The Manx Loaghtan originate from the Isle of Man, though “my” sheep live in the chalk grassland in Bedfordshire. The breed has reddish-brown fleece and both sexes have up to 6 horns! The yarn is very lofty and bouncy, and I could rather easily break it with my fingers. In the ball it felt a bit prickly at my neck, so I was associating rather slippers or outerwear. Knitting with it was quite a pleasure! I had feared that the wool would be hard on my left hand (I’m a continental knitter), but not at all – the wool is slightly lanoliny (if that’s a word…), so my fingers got rather smoother during the knitting🙂 The finished swatch was already quite nice, but this one really gained a lot from bathing! There was some kemp hair sticking out from the swatch, but that settled nicely after the bath. I wore the swatch half a day at my hip and half a day tucked into my bra, and it seems to have gotten even softer with wear. The 2 times washed-and-worn swatch is lofty, very cozy and warm and has considerable drape. I could imagine this yarn knit up as a beautiful generous shawl, mittens, outerwear (though it might be not too wind-resistant, given its airiness). It would definitively be soft enough for a sweater, though I personally am no fan of 4,5mm-needle-sweaters. But I imagine it would be gorgeous for a kids’ coat or jacket.

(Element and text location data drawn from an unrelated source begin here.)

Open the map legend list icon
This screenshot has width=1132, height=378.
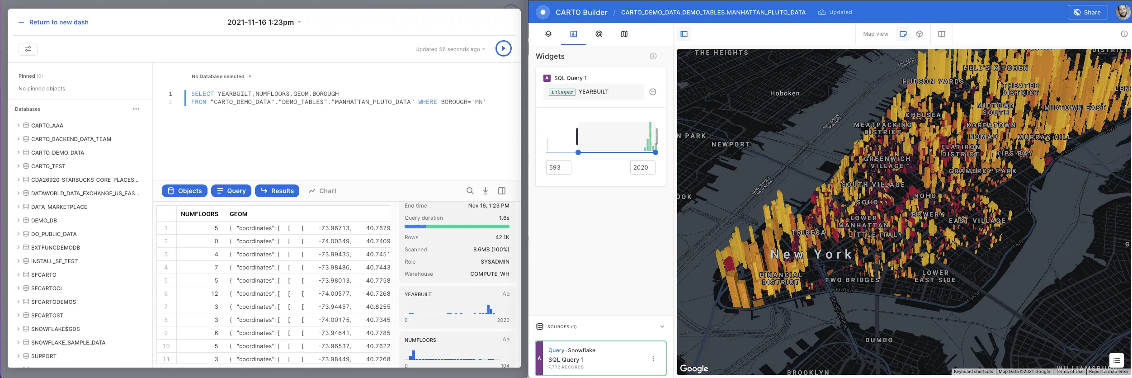pyautogui.click(x=1116, y=360)
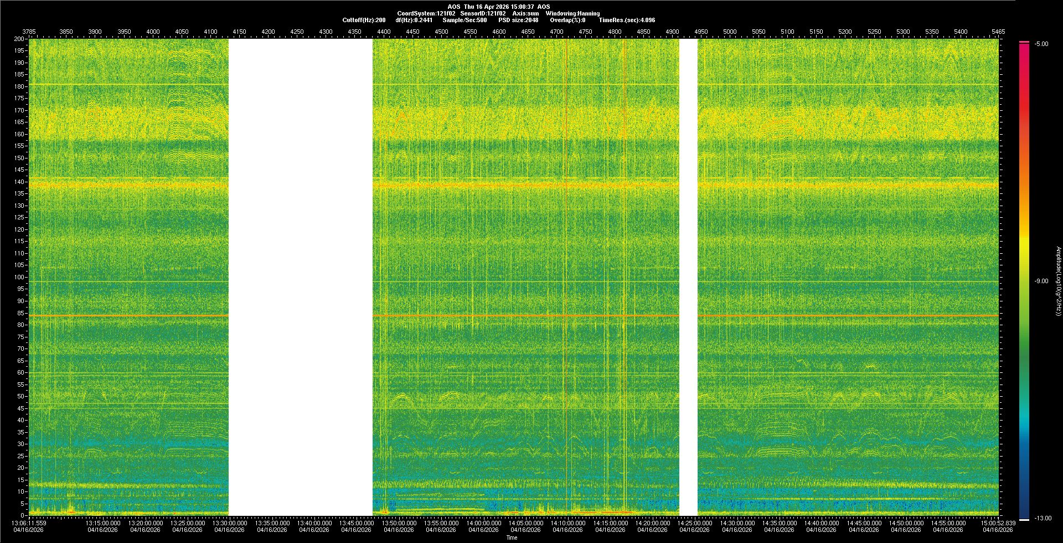Screen dimensions: 1063x543
Task: Click the PSD size:2048 header parameter
Action: click(x=518, y=20)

The next yarn I tried was the “Shel” (I also love the Nude Ewe’s naming of the yarns!) from Shetland sheep that live in a lowland meadow in north Bedfordshire.
The yarn is very rounded and as soft and durable as one would Shetland wool expect to be. In the knitting it felt very smooth and malleable. After knitting with the Manx Loaghtan I was almost a little disappointed that there wasn’t more “character” – but of course that’s not true at all. The finished and washed swatch is really rather perfect – soft and smooth, but not in a floppy way: it has structure and holds it’s shape very well. After the bath the swatch still holds it’s shape, but it also falls nicely (though to say it has drape might be an overstatement). It has a perfect shade of grey and the garter ridges are just gorgeous – I could pat this swatch the whole time. I can imagine all kinds of garments from this yarn, from hats and mittens, to shawls and sweaters. Scarfs might be especially beautiful in this yarn, since it holds its structure quite well – as far as I can tell from the swatch. Footwear also would work great, since it seems to be rather durable.
It would be interesting to compare this yarn to shetland wool of a similar weight from sheep that actually live in Shetland!